Nina felt a flood of relief rush through her. Since she had been diagnosed with radiation sickness, she hadn’t been able to find out anything about the children. The nurses knew nothing, and the doctors from the National Institute for Radiation Hygiene had acted like it was top-secret information of the most confidential nature. Even Magnus hadn’t been able to drag anything out of his colleagues at Bispebjerg.
The PET man regarded her calmly.
“In other words there’s nothing to indicate that the children were seriously harmed. So, if we could turn our attention back to the question. Did you see the source of the radiation?”
“No. It was pitch black down there. And, besides, I wouldn’t have any idea what something like that looked like.”
“I’m assuming you guessed it was in the inspection pit because you and the children were down there?”
Nina nodded, squirming in the chair. It was hot in the room, and her thighs were sticking damply to the plastic seat. She felt uncomfortable in the floppy hospital gown, granny underwear, and bare legs. Her own clothes had been thrown away, and there was no one at home to bring her new clothes. They sealed off the apartment, Morten had said. The image of his back framed in the doorway flitted through her mind. She pushed it aside with a deep breath and forced her attention back to the conversation. The inspection pit.
“Yes. When I was out there Friday night, the children and I were ordered into the inspection pit. And I think the children had been down there many times.”

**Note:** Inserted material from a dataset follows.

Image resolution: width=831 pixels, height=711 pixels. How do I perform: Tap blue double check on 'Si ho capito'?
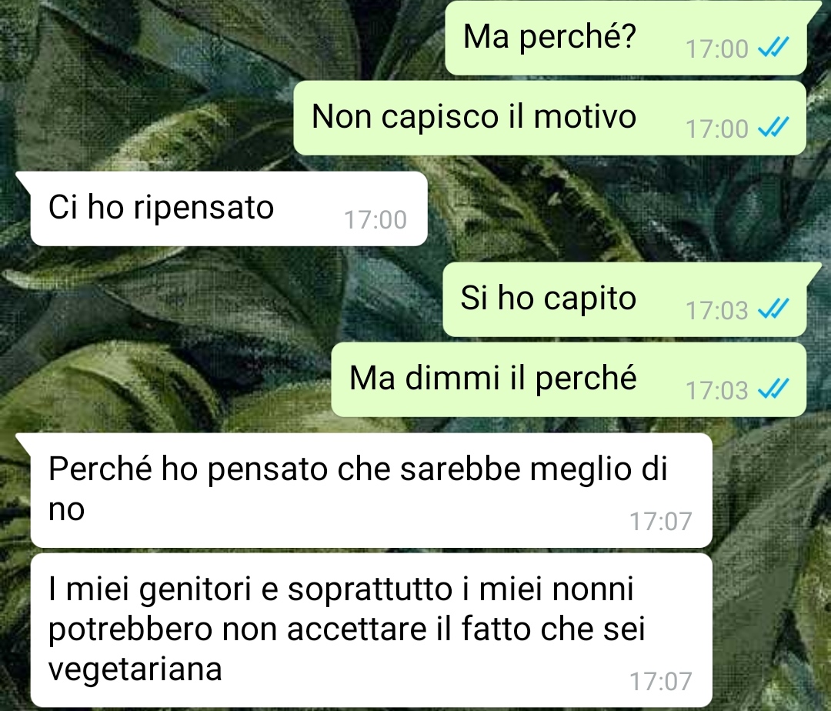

“Ordered, you say. By who?”
“The people at the garage.”
“And why? Do you know?”
Nina shrugged. “Someone came. The Roma called them ‘boss men.’ ”
“More than one, then.”
“Yes. I heard them arguing up above, but I couldn’t hear much of what they were saying. It sounded like it was about money, maybe rent. I’m assuming there weren’t supposed to be children or people like me at the repair shop. Peter … uh, Peter Erhardsen that is … he experienced something similar.”
“And you didn’t see these ‘boss men?’ ”
“No.”
Despite the recorder, he still made a note in his papers. He pulled out a plastic folder from his briefcase and pushed it over in front of her. It contained a single, letter-sized printout of what looked like a passport picture.
“Do you know him?”
There was very little personality in the stiff, over-exposed face. But yes, she was absolutely sure she had seen him before. Was he one of the men from the repair shop? She tried to remember the faces from the cold, flickering glare of the fluorescent light, but they all merged into one. Turned into frozen masks with hostile eyes.
Then it clicked. The gash over his eye. She had seen his face half covered in blood, in the yellow glow of the light in her car. She didn’t know his name, what he had done, or where he was now. Just that the left side of his rib cage must still be fairly sore.
“He … he was out there,” she said. “Who is he?”